Frank Flaherty’s talk Tales of an Irish Innkeeper was stuffed full of Irish anecdotes which only an Irishman from County Tipperary could tell.  Frank then went on to describe his career in hotel management including a brief spell at the Cairn in Harrogate in the 1970s. He made his name however as manager of the Majestic from 1980 to 2001 when his head chef was David, who now runs Ascot House Hotel, well-known to all Forum members. More amusing anecdotes followed with tales of Frank’s encounters with Howard Keel, David Essex,Rocco Forte and the Thatchers.During questions Frank said that the Harrogate hotel scene was clouded at present because of the recession and the failure of the Council Staff to keep big conferences in Harrogate. In his day he had turned the Majestic from a failing hotel ridden with corruption to a hotel making a profit of over £3 million.
 
Frank was loudly applauded at the end by yet another large attendance.

Secretary’s Notes

44 members and friends (the largest ever attendance at an Open Meeting) gathered for the Ray Coggan Memorial Lecture. Our Chairman Bill Blades welcomed Mrs. Coggan to the meeting and introduced our “taciturn” speaker His Honour Judge Derek Clarkson, a stalwart supporter of the Forum.  Derek reminisced about his career in the law and said that his interest had begun as a Sixth-Former visiting Bow Street Magistrates Court in 1946. He outlined some of the changes which had taken place in his time – the abolition of capital punishment in 1965, the introduction of majority verdicts on juries, the welcome increase of women in the law and the increasing role currently of the European Court of Human Rights.
The Judge strongly defended jury trial despite its imperfections.
 During the second half of the talk laughter repeatedly rang round the room as Derek regaled us with a stream of judicial anecdotes which he delivered with impeccable timing.
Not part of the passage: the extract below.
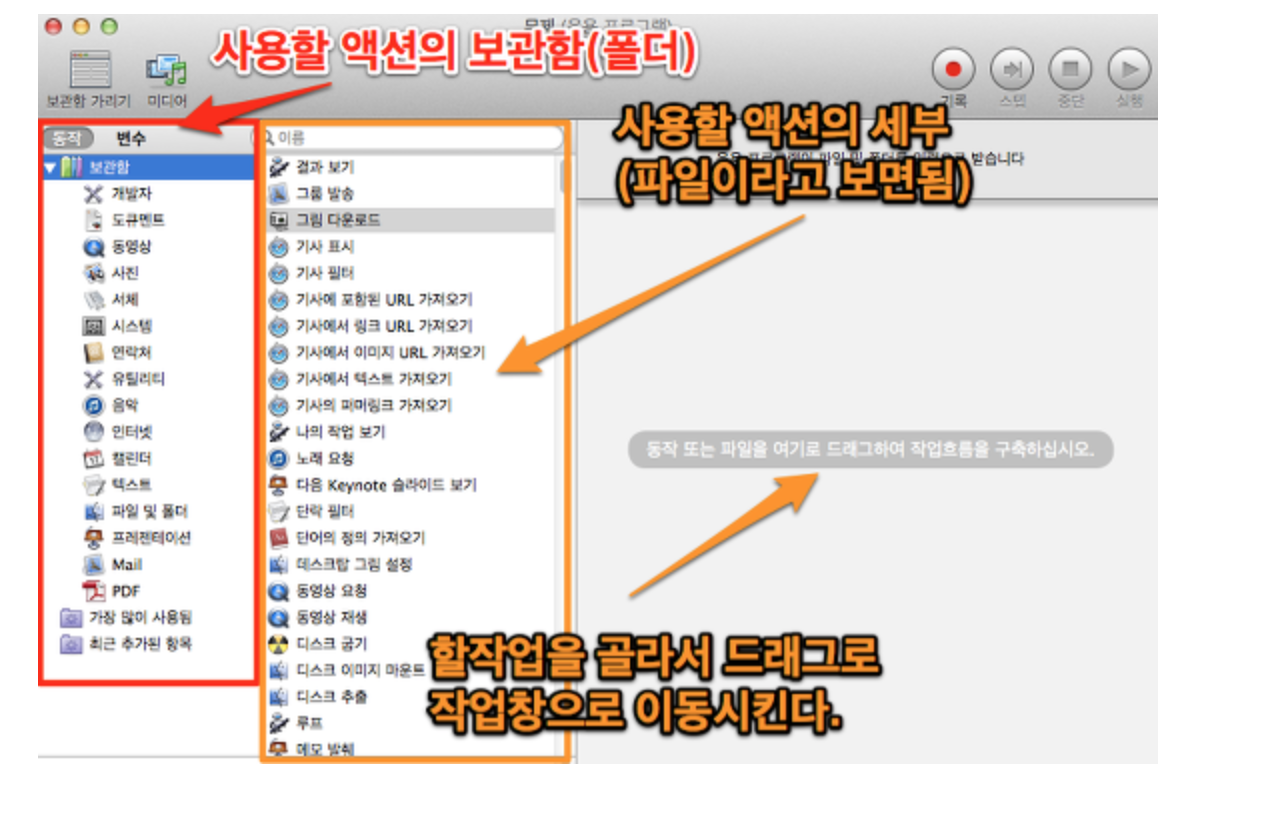Run the workflow with 실행 button
Viewport: 1264px width, 826px height.
1128,70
He told us for example about the witness who promised “to tell the truth, the whole truth and anything but the truth”. We shall also remember the Judge and the feather-plucker. It was a vintage performance on a very special morning as the subject was appropriate as Ray Coggan had himself served with distinction as a lay magistrate.  Mrs. Coggan greeted Judge Clarkson warmly after the meeting and thanked him for his tribute to Ray.

Secretary’s Report

Report on Angela Henson’s talk
As usual Angela Henson attracted a large attendance to the Forum for another for her detailed, well-illustrated travel talks. In “Malta: small island, big history” she traced the tiny country’s history through its occupation by an unknown prehistoric people, Carthage, Rome, the Moors and the Christian kingdoms. In 1530 the island was given to the Knights of St.John who occupied it  until 1798. In  1800 Nelson took the island for the British from Napoleon who took away all the treasure. Angela showed us some excelllent slides of rich church interiors and the fortifications around Valletta. Malta was awarded the George Cross for the valour of its people in World War Two when in two months it suffered more bombing than London in the Blitz because of its strategic importance  in the Mediterranean.  The talk concluded with some slides of the smaller island of Gozo, quieter than its busy neighbour. Malta is now an independent state within the EU and Commonwealth.   During questions it became clear that several members had visited the island, including Ken Selkirk who had been in Malta during the Suez crisis on army service.